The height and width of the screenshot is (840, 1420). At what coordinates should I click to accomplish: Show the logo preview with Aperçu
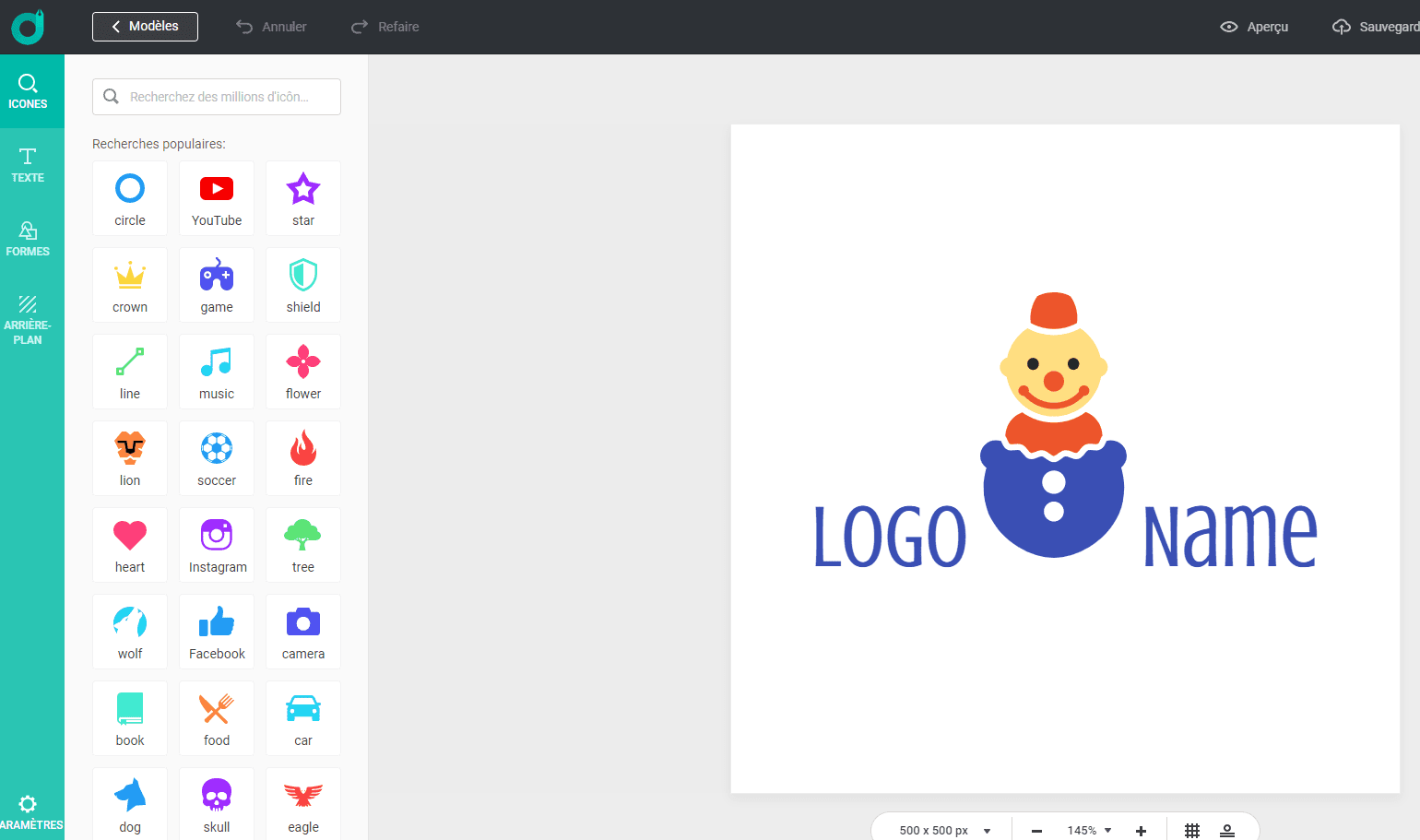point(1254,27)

------------------------------------------------------------

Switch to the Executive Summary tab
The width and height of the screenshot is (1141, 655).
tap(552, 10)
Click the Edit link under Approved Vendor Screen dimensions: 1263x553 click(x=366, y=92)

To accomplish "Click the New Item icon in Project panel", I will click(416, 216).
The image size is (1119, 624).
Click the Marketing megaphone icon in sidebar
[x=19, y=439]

------------------------------------------------------------

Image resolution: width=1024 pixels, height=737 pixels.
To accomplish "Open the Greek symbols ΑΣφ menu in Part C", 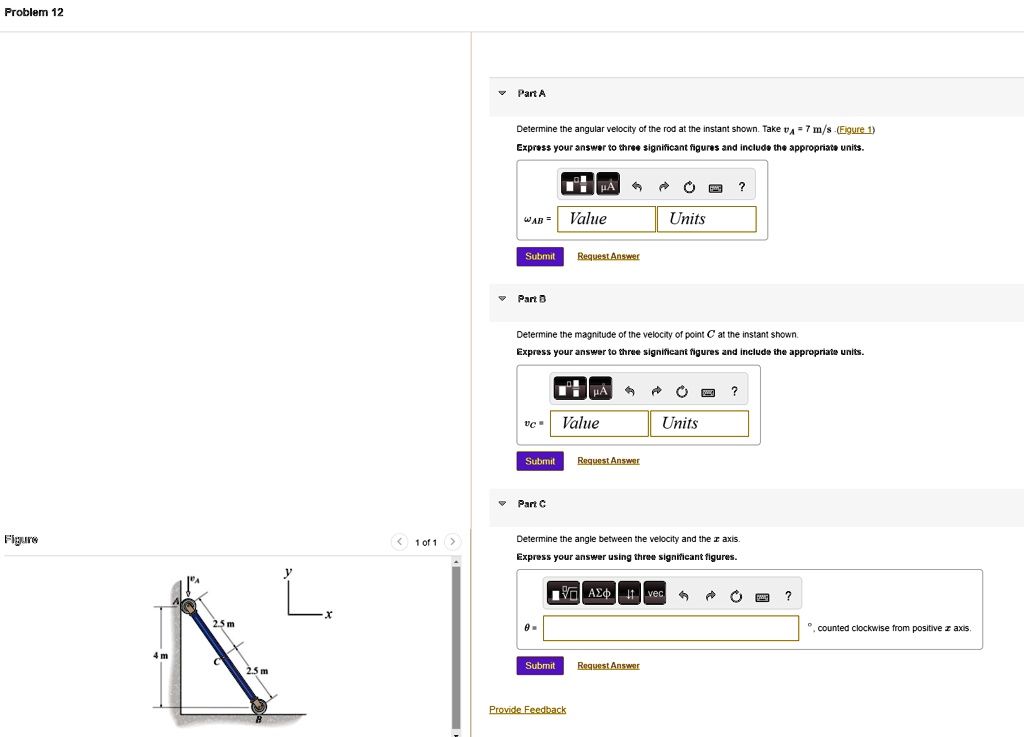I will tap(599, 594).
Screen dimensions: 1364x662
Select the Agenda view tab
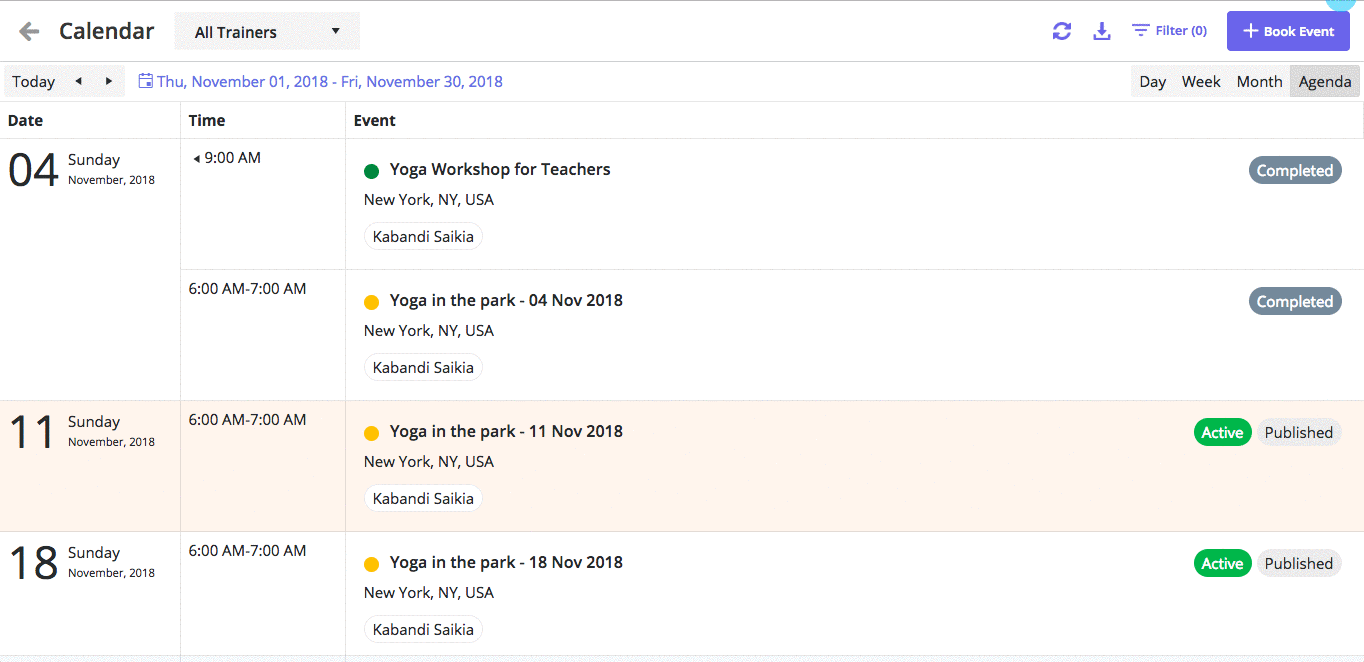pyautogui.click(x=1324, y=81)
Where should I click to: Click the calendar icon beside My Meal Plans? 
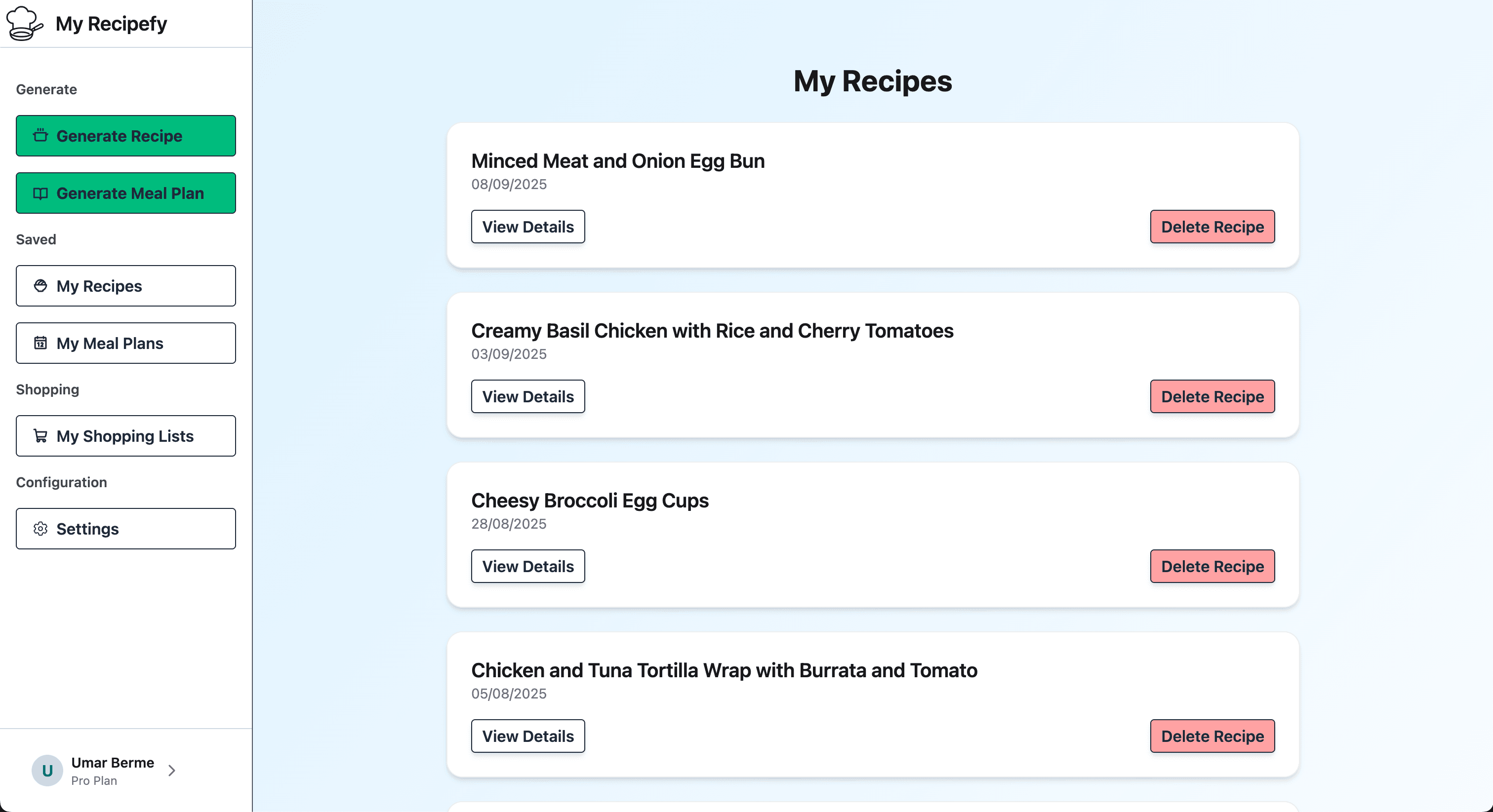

------------------------------------------------------------

» EXERCISE OBJECTIVE
All lines in the records that contain "dimensions" are to be copied and returned.

» TASK RESULT
Click the Edit link under Approved Vendor Screen dimensions: 1263x553 click(x=366, y=92)
Screen dimensions: 1364x662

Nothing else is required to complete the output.